#### TASK REQUIREMENTS:
Locate the string "agent" in the listing below. Copy every line where it is found.

[Opening RECORDS SHOWN section]

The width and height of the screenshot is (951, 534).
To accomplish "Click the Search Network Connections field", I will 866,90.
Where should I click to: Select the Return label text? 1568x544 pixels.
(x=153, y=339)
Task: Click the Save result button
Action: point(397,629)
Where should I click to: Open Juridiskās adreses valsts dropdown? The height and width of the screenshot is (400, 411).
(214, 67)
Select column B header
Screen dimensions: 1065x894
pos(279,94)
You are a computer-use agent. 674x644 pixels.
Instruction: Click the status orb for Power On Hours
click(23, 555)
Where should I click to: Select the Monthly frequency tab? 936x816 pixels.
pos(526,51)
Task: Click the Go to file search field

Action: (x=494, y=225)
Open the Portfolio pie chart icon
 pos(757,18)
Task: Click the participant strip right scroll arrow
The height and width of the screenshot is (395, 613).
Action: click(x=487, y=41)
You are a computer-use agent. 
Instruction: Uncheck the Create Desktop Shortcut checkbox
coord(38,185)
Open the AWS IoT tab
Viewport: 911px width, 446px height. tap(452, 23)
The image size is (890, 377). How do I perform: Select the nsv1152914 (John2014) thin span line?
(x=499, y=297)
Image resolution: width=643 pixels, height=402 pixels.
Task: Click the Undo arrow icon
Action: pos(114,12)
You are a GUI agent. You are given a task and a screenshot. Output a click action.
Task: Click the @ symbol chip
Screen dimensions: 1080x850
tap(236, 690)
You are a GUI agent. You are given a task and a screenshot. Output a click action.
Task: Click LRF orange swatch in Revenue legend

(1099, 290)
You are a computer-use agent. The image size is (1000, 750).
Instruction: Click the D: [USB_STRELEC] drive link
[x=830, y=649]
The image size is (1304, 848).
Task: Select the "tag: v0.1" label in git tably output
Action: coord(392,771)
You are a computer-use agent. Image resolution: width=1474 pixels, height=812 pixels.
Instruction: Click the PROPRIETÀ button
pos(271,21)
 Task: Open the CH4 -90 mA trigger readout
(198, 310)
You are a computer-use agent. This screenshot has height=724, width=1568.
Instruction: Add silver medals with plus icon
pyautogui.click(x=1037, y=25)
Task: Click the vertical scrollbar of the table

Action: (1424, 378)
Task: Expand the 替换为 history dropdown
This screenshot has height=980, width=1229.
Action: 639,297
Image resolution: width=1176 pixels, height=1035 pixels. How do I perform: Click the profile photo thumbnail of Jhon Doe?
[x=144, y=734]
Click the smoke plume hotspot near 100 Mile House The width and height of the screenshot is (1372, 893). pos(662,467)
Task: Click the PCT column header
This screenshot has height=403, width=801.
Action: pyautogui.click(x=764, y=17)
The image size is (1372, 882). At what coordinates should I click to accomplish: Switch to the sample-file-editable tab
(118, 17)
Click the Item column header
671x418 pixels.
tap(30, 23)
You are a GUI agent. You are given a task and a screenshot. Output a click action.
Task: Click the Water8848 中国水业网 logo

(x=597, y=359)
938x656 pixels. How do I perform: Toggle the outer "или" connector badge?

[Closing RECORDS SHOWN section]

#### EXERCISE SOLUTION:
You are a computer-use agent. 674x644 pixels.
You are a computer-use agent. 
You are a GUI agent. You are given a task and a screenshot. Output a click action.
You are a GUI agent. You are given a task and a screenshot. Output a click action.
You are a computer-use agent. The image size is (1000, 750).
You are a computer-use agent. Image resolution: width=1474 pixels, height=812 pixels.
You are a computer-use agent. This screenshot has height=724, width=1568.
You are a GUI agent. You are given a task and a screenshot. Output a click action.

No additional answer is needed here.